The Australian Government Wants Every Driver's Licence Photo For Its Facial Recognition Database
Every step you take, they'll be watching you.
The Turnbull government wants state and territories to hand over its databases of every Australian resident's drivers licence photos to include in the facial recognition service currently used by law enforcement agencies.
The National Facial Biometric Matching Capability, or the not-at-all-Orwellian-sounding name The Capability, is an $18.5 million system announced in 2015 and launched by the government mid-last year.
It works in two ways: It tries to match your face with the photo it has of you on file, or when a law enforcement agency is trying to find a person's identity, they can take a photo from CCTV or footage or a passport photo and search for a face that matches the photo they have using "The Capability".
If you have a passport then it already has your face on file, but the Australian government now wants to expand the database to include the driver's licence photo stockpile held by every state and territory in Australia.
Federal law enforcement agencies can go through a process now to get photos from their state and territory counterparts already, but Justice Minister Michael Keenan told journalists at a press conference this morning that the process was too slow, at about 7 to 10 days, and this would make it much easier for law enforcement to find who they are looking for.
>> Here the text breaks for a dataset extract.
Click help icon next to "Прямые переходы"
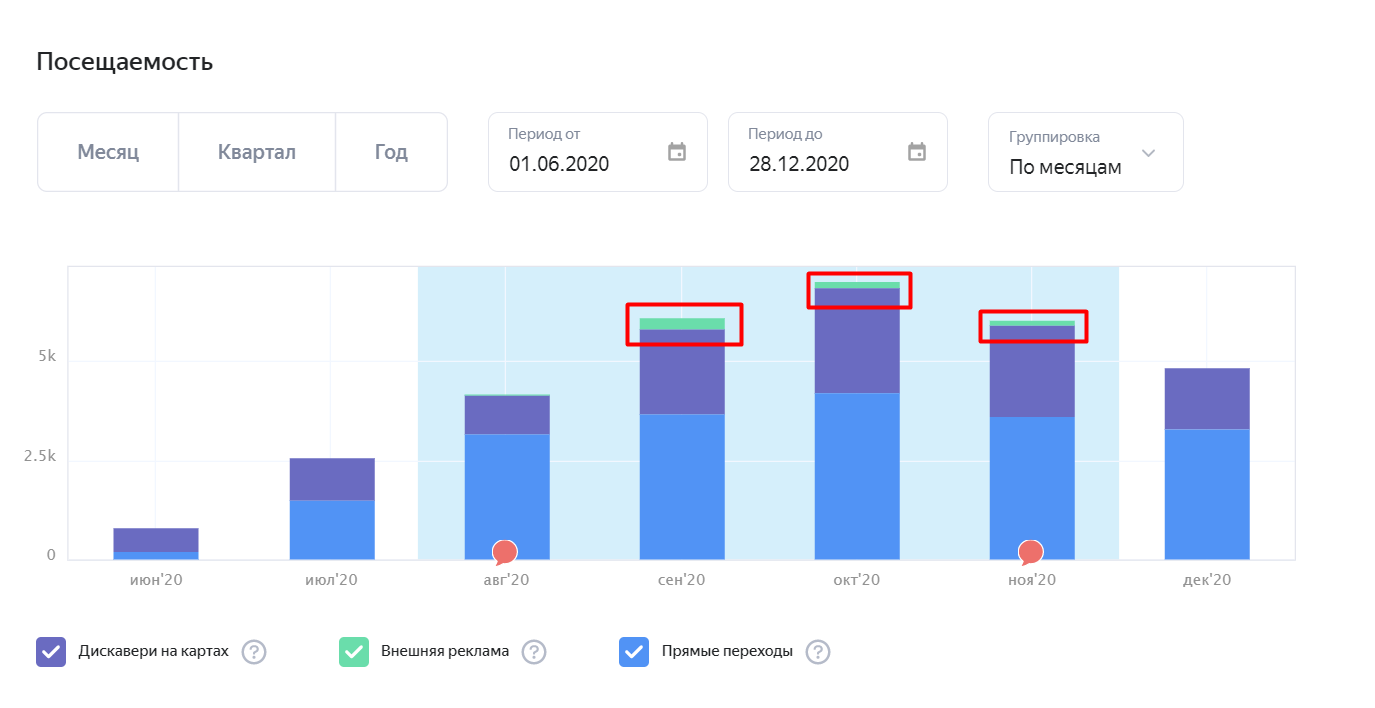This screenshot has height=708, width=1375. (x=818, y=652)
Prime Minister Malcolm Turnbull needs to get the states and territories to agree to hand over access to their databases, and will seek their agreement at a Council of Australian Governments meeting today. At a 2015 COAG meeting, only the ACT raised privacy concerns about "The Capability".
Under the new system, CCTV footage could be matched up with driver's licence photos in real time, Turnbull said on Wednesday.
"Well, there is obviously a lot of CCTV, you know, live surveillance cameras or many of them have -- whether it's in homes or in shopping centres or airports or stadiums, but the ability to be able to identify in real time, or indeed in terms of a past date, whether a particular person has been in there or not, to be able to track them, is vitally important," he said.
"Look at all of these every major incident that we see, terrorist incident, involves the use of CCTV data. So, having a national database so that can all be integrated and accessed in real time is, I think, a logical next step."
But what about my privacy?
Turnbull dismissed privacy concerns suggesting people put much more up on social media.
"I don't know if you've checked your Facebook page lately, but people put an enormous amount of their own data up in the public domain already," he said. "I mean, there has never been more data on citizens than there is today, and the vast bulk of it is actually in the private sector, and most of it -- the amount of -- you think of the amount of personal data, photographs and so forth that are held on Facebook accounts, I think around three-quarters of Australians have Facebook accounts, so there is a lot of data out there."
"What we're talking about is taking a drivers' licences and other photo IDs that are in the government domain."
Australian Privacy Foundation chair David Vaile told BuzzFeed News that the roll-out of the technology had been a "boiling-frog mechanism" where at each step of the way people raising privacy concerns are shut down.
"We end up with a very overloaded, almost militarised system that would be more at home in somewhere like Iraq," he said.
Vaile said that the major political parties were not keen to debate the issue, because they were "hostile" to privacy and personal data protection.
He said that scope creep was inevitable.
"This is going to be the subject of scope creep, the protections are going to be constantly weakened, and the sharing and distribution of it for other purposes and other systems is going to be constantly expanded," he said.
"It is probably going to be matched against your social media profiles."
The scope creep may already be there. In an interview on ABC radio, Australian Conservatives senator Cory Bernardi suggested he would like the system expanded to spy on welfare recipients.
"If we're going to start gathering data on particular people, I'd like to see that actually happen more in the welfare space as well because I think there's a lot of people that are ripping us off on welfare and it might be an opportunity to tie in a coordinated approach to identifying individuals who are accessing the welfare system."
He suggested that the Medicare card database could be tied to the facial recognition system to prevent Medicare card fraud.
Medicare card numbers were recently discovered for sale on the Dark Web.
Education Minister Simon Birmingham said he wasn't sure how facial recognition would help with welfare compliance.
Could someone hack the system and get my picture?
When Turnbull was asked about what risk that a system connecting all this private data would be hacked, Turnbull told ABC's AM program that the risk of hacking shouldn't prevent the government from "doing everything you can to keep Australians safe."
"So the focus, obviously, is to constantly improve our cyber-security. I've made it a big priority of my government," he said. "But at the same time, we need to be able to keep Australians safe and I want all of your listeners to know that we are relentless, tireless in ensuring that our agencies have the tools to keep them safe."
Vaile said that once a photo of a person's face was in the system, it was a life-long risk of abuse or hacking.
"Once you create a centralised honeypot like this and you connect everything up, it's an invitation for hacking, it's an invitation for overuse or misuse, he said.
"We are in a world where the capacity for anyone to give assurances that we can protect your personal information in this network system is no longer credible."